§ Required work
Copy out the records word for word, beginning with the line that contains "The image size is (1456, 819). What are" and ending with the line that contains "coordinates (646, 448).", both included, and output nothing else.

Collection entries
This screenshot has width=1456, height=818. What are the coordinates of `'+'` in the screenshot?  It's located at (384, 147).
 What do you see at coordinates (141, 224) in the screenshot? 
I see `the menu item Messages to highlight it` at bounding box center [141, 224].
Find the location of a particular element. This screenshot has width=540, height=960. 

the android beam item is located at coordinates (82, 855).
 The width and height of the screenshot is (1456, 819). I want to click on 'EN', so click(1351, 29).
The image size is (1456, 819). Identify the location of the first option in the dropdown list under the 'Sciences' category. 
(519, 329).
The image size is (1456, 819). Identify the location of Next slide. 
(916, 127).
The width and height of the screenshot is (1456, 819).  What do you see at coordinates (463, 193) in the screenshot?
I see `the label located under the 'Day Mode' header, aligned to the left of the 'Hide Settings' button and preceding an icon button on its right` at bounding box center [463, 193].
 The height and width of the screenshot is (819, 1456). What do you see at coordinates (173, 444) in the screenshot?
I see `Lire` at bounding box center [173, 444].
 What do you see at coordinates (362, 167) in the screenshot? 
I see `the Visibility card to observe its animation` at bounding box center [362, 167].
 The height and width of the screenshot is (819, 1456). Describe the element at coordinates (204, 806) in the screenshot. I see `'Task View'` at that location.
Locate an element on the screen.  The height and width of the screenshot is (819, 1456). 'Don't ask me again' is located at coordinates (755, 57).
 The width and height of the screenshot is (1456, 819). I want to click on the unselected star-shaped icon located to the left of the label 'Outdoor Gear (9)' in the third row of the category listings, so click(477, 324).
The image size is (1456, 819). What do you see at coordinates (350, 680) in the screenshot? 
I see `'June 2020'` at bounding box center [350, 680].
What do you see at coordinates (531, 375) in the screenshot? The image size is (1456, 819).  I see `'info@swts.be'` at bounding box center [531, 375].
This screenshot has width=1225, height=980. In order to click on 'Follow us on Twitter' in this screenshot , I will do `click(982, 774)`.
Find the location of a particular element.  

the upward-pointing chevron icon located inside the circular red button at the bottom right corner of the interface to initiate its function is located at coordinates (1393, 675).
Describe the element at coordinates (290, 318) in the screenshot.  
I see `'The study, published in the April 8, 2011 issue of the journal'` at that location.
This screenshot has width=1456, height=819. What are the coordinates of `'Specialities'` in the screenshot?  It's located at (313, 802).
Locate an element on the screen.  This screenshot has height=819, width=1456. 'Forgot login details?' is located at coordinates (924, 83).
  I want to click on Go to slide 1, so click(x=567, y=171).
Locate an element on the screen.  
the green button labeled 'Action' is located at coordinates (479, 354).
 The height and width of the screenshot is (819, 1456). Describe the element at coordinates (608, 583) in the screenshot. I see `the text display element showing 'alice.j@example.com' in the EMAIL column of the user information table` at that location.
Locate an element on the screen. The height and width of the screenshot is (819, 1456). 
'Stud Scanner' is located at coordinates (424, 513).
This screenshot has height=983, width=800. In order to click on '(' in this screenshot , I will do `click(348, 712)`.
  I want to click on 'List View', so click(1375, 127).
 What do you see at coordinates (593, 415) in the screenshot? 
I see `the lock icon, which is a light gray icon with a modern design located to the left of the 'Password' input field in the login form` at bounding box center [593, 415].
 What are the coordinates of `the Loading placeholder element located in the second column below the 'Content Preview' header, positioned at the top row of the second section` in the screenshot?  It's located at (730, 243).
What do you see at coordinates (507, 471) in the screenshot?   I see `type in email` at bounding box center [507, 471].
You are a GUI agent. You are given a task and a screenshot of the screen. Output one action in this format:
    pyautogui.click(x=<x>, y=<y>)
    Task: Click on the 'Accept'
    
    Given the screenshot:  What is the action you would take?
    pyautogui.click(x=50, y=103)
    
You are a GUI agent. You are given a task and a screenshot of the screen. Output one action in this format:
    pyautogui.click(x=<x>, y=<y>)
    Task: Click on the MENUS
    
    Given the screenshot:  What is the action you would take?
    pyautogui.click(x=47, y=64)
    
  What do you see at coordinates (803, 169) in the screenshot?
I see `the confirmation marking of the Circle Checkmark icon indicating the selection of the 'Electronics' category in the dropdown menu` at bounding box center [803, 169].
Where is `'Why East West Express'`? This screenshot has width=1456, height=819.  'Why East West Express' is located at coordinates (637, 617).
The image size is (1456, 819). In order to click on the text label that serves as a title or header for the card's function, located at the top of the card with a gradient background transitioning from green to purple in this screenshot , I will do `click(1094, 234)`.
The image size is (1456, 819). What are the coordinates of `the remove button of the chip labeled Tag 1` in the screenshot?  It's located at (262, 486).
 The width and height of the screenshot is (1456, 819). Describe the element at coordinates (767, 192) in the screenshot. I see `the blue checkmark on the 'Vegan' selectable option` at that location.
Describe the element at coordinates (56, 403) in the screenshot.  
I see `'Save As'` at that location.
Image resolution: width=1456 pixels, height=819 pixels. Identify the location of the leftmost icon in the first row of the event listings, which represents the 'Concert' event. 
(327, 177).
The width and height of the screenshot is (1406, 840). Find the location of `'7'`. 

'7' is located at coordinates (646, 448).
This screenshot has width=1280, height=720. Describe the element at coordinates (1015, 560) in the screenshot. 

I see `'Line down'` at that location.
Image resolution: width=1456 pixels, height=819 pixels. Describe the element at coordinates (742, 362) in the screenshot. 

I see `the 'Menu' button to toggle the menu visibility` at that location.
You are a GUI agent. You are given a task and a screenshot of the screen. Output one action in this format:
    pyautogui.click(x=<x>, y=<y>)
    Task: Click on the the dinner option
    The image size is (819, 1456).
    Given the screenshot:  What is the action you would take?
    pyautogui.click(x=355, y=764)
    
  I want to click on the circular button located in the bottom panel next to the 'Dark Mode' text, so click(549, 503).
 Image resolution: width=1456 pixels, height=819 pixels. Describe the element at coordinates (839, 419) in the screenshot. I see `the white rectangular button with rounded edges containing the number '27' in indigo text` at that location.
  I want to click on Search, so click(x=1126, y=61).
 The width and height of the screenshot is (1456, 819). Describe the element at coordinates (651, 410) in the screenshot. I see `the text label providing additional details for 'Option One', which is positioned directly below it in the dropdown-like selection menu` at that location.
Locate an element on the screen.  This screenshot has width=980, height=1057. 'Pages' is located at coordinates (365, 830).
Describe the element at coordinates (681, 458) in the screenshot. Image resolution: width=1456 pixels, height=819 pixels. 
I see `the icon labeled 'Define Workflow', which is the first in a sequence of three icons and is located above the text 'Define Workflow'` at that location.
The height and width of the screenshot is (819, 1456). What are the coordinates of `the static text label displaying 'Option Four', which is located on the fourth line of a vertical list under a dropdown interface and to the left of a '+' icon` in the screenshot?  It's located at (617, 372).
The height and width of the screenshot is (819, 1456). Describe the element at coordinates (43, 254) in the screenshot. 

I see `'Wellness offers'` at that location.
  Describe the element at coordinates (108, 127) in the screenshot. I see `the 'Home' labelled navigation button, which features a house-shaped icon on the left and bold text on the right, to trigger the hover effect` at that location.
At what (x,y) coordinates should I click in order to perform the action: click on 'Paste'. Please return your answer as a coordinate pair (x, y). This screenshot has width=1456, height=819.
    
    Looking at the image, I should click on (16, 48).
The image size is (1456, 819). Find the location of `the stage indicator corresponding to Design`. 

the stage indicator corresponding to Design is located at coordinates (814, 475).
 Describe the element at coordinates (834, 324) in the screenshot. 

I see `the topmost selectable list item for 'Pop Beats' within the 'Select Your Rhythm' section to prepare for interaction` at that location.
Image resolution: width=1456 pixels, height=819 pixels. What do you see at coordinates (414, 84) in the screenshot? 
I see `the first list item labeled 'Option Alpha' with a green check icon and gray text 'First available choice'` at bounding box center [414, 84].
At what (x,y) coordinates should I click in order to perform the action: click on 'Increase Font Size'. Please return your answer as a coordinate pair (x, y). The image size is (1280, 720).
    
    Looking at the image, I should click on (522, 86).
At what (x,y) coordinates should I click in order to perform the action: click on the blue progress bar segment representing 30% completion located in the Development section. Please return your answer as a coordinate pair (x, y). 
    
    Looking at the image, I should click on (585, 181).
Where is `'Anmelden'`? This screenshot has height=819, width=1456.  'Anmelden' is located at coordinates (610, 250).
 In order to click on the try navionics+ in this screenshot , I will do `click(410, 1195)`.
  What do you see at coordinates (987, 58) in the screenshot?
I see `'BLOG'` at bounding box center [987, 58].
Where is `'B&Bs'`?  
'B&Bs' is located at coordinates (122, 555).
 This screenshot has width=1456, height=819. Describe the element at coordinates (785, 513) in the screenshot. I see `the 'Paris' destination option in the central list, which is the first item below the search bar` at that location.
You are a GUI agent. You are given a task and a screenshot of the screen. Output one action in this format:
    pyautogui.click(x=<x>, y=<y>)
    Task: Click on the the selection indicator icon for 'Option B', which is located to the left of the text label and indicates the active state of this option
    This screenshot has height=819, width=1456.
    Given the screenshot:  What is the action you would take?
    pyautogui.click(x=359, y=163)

§ Task result
The image size is (1456, 819). What are the coordinates of `the remove button of the chip labeled Tag 1` in the screenshot?  It's located at (262, 486).
 The width and height of the screenshot is (1456, 819). Describe the element at coordinates (767, 192) in the screenshot. I see `the blue checkmark on the 'Vegan' selectable option` at that location.
Describe the element at coordinates (56, 403) in the screenshot.  
I see `'Save As'` at that location.
Image resolution: width=1456 pixels, height=819 pixels. Identify the location of the leftmost icon in the first row of the event listings, which represents the 'Concert' event. 
(327, 177).
The width and height of the screenshot is (1406, 840). Find the location of `'7'`. 

'7' is located at coordinates (646, 448).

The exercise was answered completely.